A pre-launch Brooklyn recruiting tool focused on company culture, workZeit, is aiming to make analytical a process that even famously data-crazy Google still sees as an art.

Kelsey Conophy and Julian Diaz in the NYU-Poly DUMBO Incubator. Photo by Brady Dale Taken at the NYU Poly DUMBO Incubator Aug 30, 2013, by Brady Dale.
A pre-launch Brooklyn recruiting tool focused on company culture, workZeit, is aiming to make analytical a process that even famously data-crazy Google still sees as an art.

For all their famous hiring quirks and their data business, how a potential hire will fit into workplace culture is a question that Google hasn’t been able to answer scientifically. If workZeit’s product really works, it could also help companies like Google assess whether or not their existing teams are quite as “Googly” as executives believe them to be.

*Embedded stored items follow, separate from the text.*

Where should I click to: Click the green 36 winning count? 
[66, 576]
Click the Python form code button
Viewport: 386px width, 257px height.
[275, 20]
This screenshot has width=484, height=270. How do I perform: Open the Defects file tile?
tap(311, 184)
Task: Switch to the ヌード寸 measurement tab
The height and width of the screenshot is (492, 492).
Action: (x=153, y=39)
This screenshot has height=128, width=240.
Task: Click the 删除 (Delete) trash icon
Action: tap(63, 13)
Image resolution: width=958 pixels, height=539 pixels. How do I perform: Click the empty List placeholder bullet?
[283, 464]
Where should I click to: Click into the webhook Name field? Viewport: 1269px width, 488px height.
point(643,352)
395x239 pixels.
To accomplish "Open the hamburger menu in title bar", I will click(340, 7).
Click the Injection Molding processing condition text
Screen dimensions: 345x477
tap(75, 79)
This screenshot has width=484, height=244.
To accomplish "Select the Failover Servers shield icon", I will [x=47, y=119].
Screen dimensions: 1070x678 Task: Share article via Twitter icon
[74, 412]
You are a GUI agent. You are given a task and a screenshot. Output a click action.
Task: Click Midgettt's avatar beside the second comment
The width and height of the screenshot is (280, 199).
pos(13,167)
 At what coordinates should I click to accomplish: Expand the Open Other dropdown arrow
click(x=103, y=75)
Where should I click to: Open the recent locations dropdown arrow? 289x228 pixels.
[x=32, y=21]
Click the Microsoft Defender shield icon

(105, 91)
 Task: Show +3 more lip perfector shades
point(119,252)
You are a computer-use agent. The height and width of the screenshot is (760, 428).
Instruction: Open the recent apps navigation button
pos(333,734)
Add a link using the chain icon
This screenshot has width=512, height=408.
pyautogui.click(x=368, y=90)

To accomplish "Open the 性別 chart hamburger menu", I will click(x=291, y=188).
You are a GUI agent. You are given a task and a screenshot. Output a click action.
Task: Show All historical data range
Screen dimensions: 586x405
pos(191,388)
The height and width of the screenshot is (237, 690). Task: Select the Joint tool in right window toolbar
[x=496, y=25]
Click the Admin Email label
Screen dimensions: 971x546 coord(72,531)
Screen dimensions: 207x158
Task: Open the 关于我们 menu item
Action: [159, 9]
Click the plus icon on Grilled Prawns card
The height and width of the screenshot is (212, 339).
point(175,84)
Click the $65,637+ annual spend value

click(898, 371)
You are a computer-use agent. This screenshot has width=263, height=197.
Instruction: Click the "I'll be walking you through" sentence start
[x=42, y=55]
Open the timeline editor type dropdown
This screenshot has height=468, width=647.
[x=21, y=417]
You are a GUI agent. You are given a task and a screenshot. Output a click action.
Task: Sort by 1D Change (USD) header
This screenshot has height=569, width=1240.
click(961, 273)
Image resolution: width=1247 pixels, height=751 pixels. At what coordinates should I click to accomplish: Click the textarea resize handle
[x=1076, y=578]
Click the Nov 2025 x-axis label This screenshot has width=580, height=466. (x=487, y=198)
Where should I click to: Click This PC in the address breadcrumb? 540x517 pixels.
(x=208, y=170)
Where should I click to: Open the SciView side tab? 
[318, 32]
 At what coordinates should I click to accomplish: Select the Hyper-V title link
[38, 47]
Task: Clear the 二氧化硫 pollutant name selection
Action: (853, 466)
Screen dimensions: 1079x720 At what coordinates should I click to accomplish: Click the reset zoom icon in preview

workZeit is built around assessing a team’s culture and then sorts its job applicants by those that would best fit in. Operating out of NYU-Poly’s Dumbo Incubator, workZeit is geared toward making the hiring process more efficient and effective for both employers and job seekers.

workZeit open on Conophy's laptopFeatures of the workZeit tool:

  • Companies can create work culture profiles for each team or department by asking top performers to fill out the workZeit survey
  • Applicants who apply through workZeit will get funneled to the teams or departments that best fit their work style
  • Each applicant will receive a workGeist, or work culture profile, each sentence of which an applicant can comment on, yielding more robust self-evaluations of a potential employee
  • Once an applicant has filled out a workZeit survey for a job, he or she need never do so again
  • Hiring managers can sort through resumes for qualified candidates who also fit the work culture on a given team, saving time reading resumes

Through testing the site with some smaller companies in the New York area, Kelsey Conophy and her co-founder Julian Diaz found that the site works best for enterprise companies hiring lots of people for roughly the same job, but in all kinds of different teams.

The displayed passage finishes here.